(Dataset entries)

---*---

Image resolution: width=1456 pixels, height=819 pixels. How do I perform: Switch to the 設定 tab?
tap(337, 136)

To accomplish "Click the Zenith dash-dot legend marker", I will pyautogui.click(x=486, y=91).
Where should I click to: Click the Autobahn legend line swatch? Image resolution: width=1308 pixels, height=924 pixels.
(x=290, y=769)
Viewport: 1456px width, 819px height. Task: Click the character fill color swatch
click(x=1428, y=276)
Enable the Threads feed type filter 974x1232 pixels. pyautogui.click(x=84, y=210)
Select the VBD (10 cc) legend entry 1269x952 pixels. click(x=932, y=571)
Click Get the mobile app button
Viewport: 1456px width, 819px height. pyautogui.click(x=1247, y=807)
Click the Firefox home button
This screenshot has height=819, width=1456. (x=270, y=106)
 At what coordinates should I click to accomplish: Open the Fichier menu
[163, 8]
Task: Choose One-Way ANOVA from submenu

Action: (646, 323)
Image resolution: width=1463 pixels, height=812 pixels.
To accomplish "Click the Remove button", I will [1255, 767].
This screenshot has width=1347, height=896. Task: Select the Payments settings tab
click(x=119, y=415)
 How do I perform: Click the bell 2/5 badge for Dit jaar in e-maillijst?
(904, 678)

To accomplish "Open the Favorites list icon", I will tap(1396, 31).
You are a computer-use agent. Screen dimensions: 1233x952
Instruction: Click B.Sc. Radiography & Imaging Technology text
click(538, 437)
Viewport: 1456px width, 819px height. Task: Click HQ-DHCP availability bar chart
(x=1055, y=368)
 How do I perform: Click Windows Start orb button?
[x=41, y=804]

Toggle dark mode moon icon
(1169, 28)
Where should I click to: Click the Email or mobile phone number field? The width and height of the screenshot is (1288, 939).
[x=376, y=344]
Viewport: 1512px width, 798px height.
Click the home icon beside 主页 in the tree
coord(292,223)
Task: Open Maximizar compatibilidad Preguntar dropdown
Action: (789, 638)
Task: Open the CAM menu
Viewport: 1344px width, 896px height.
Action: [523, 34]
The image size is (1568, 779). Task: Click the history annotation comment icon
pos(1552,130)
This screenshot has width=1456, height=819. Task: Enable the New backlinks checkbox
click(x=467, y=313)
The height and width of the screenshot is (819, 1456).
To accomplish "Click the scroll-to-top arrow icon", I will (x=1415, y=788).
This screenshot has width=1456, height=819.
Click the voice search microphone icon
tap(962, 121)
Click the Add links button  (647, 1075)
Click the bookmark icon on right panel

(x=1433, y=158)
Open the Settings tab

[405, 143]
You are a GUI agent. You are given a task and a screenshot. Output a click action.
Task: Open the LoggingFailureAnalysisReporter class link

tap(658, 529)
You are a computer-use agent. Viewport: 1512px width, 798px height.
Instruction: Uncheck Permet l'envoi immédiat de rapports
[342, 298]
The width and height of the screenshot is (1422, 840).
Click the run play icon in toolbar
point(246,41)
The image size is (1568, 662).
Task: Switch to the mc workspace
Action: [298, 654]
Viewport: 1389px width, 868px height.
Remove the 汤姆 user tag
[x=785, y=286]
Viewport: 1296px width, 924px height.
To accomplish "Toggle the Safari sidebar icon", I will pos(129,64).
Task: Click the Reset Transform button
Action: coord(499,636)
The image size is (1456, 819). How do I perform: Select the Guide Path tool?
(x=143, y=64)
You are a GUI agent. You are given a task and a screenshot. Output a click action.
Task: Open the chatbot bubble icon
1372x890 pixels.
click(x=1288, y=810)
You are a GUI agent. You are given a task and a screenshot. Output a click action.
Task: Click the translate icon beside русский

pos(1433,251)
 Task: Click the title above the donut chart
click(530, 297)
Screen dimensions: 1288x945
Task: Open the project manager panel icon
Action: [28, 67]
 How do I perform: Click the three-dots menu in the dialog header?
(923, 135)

---*---

TASK PROMPT
Output every entry word for word.

ANSWER BOX
Image resolution: width=1456 pixels, height=819 pixels. How do I perform: Switch to the 設定 tab?
tap(337, 136)

To accomplish "Click the Zenith dash-dot legend marker", I will pyautogui.click(x=486, y=91).
Where should I click to: Click the Autobahn legend line swatch? Image resolution: width=1308 pixels, height=924 pixels.
(x=290, y=769)
Viewport: 1456px width, 819px height. Task: Click the character fill color swatch
click(x=1428, y=276)
Enable the Threads feed type filter 974x1232 pixels. pyautogui.click(x=84, y=210)
Select the VBD (10 cc) legend entry 1269x952 pixels. click(x=932, y=571)
Click Get the mobile app button
Viewport: 1456px width, 819px height. pyautogui.click(x=1247, y=807)
Click the Firefox home button
This screenshot has height=819, width=1456. (x=270, y=106)
 At what coordinates should I click to accomplish: Open the Fichier menu
[163, 8]
Task: Choose One-Way ANOVA from submenu

Action: (646, 323)
Image resolution: width=1463 pixels, height=812 pixels.
To accomplish "Click the Remove button", I will [1255, 767].
This screenshot has width=1347, height=896. Task: Select the Payments settings tab
click(x=119, y=415)
 How do I perform: Click the bell 2/5 badge for Dit jaar in e-maillijst?
(904, 678)

To accomplish "Open the Favorites list icon", I will tap(1396, 31).
You are a computer-use agent. Screen dimensions: 1233x952
Instruction: Click B.Sc. Radiography & Imaging Technology text
click(538, 437)
Viewport: 1456px width, 819px height. Task: Click HQ-DHCP availability bar chart
(x=1055, y=368)
 How do I perform: Click Windows Start orb button?
[x=41, y=804]

Toggle dark mode moon icon
(1169, 28)
Where should I click to: Click the Email or mobile phone number field? The width and height of the screenshot is (1288, 939).
[x=376, y=344]
Viewport: 1512px width, 798px height.
Click the home icon beside 主页 in the tree
coord(292,223)
Task: Open Maximizar compatibilidad Preguntar dropdown
Action: (789, 638)
Task: Open the CAM menu
Viewport: 1344px width, 896px height.
Action: [523, 34]
The image size is (1568, 779). Task: Click the history annotation comment icon
pos(1552,130)
This screenshot has width=1456, height=819. Task: Enable the New backlinks checkbox
click(x=467, y=313)
The height and width of the screenshot is (819, 1456).
To accomplish "Click the scroll-to-top arrow icon", I will (x=1415, y=788).
This screenshot has width=1456, height=819.
Click the voice search microphone icon
tap(962, 121)
Click the Add links button  (647, 1075)
Click the bookmark icon on right panel

(x=1433, y=158)
Open the Settings tab

[405, 143]
You are a GUI agent. You are given a task and a screenshot. Output a click action.
Task: Open the LoggingFailureAnalysisReporter class link

tap(658, 529)
You are a computer-use agent. Viewport: 1512px width, 798px height.
Instruction: Uncheck Permet l'envoi immédiat de rapports
[342, 298]
The width and height of the screenshot is (1422, 840).
Click the run play icon in toolbar
point(246,41)
The image size is (1568, 662).
Task: Switch to the mc workspace
Action: [298, 654]
Viewport: 1389px width, 868px height.
Remove the 汤姆 user tag
[x=785, y=286]
Viewport: 1296px width, 924px height.
To accomplish "Toggle the Safari sidebar icon", I will pos(129,64).
Task: Click the Reset Transform button
Action: coord(499,636)
The image size is (1456, 819). How do I perform: Select the Guide Path tool?
(x=143, y=64)
You are a GUI agent. You are given a task and a screenshot. Output a click action.
Task: Open the chatbot bubble icon
1372x890 pixels.
click(x=1288, y=810)
You are a GUI agent. You are given a task and a screenshot. Output a click action.
Task: Click the translate icon beside русский

pos(1433,251)
 Task: Click the title above the donut chart
click(530, 297)
Screen dimensions: 1288x945
Task: Open the project manager panel icon
Action: [28, 67]
 How do I perform: Click the three-dots menu in the dialog header?
(923, 135)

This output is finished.